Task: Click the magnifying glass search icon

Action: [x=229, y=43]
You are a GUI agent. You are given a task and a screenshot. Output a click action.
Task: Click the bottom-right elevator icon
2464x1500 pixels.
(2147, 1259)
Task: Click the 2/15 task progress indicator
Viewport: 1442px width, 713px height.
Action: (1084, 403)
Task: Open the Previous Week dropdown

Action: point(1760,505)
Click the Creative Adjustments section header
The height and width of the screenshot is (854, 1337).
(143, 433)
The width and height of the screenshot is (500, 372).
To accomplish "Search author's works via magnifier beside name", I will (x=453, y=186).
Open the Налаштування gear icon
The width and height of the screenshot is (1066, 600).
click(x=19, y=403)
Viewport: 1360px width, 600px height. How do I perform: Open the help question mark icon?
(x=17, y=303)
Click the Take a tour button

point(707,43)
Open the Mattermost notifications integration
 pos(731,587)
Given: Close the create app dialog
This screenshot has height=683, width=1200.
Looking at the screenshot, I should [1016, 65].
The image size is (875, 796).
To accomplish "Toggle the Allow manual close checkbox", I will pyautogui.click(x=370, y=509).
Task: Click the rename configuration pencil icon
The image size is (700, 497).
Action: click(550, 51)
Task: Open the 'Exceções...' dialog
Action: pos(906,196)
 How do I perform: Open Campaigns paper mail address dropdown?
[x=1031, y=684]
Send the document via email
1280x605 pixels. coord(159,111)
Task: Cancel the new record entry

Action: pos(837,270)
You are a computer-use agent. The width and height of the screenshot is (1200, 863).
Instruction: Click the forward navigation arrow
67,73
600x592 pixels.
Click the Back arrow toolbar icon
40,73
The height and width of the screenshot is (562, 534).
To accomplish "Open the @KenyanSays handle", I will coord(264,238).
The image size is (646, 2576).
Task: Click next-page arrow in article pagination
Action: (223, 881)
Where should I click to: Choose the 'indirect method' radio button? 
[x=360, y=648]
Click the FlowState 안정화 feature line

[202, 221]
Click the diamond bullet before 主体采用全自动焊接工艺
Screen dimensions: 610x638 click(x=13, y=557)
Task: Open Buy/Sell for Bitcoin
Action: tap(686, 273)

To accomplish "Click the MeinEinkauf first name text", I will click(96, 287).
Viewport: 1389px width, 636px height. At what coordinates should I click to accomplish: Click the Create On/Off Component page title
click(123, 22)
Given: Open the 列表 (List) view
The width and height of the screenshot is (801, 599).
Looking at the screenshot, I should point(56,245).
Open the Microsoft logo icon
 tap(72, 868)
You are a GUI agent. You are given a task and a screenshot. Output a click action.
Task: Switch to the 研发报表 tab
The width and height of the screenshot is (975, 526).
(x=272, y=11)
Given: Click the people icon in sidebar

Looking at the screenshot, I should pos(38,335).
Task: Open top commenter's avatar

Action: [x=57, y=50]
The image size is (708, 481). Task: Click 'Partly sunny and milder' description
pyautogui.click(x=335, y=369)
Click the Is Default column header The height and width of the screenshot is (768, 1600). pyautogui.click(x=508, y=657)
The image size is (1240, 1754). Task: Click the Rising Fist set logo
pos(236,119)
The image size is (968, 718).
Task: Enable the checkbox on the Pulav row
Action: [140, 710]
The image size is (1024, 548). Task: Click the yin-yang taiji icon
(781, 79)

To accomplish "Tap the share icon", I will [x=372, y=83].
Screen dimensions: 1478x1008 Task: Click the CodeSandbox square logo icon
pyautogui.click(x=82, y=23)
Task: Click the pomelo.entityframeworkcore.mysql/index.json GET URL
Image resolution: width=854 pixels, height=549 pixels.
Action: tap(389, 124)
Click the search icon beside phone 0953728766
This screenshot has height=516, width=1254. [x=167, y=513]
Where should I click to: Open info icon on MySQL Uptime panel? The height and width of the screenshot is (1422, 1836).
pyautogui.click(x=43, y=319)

______________________________

• **Problem description**
Keep to the lines from the one containing "Screen dimensions: 1478x1008" to the end of the entries above, and retype them exactly.

• **Answer below**
Screen dimensions: 1478x1008 Task: Click the CodeSandbox square logo icon
pyautogui.click(x=82, y=23)
Task: Click the pomelo.entityframeworkcore.mysql/index.json GET URL
Image resolution: width=854 pixels, height=549 pixels.
Action: tap(389, 124)
Click the search icon beside phone 0953728766
This screenshot has height=516, width=1254. [x=167, y=513]
Where should I click to: Open info icon on MySQL Uptime panel? The height and width of the screenshot is (1422, 1836).
pyautogui.click(x=43, y=319)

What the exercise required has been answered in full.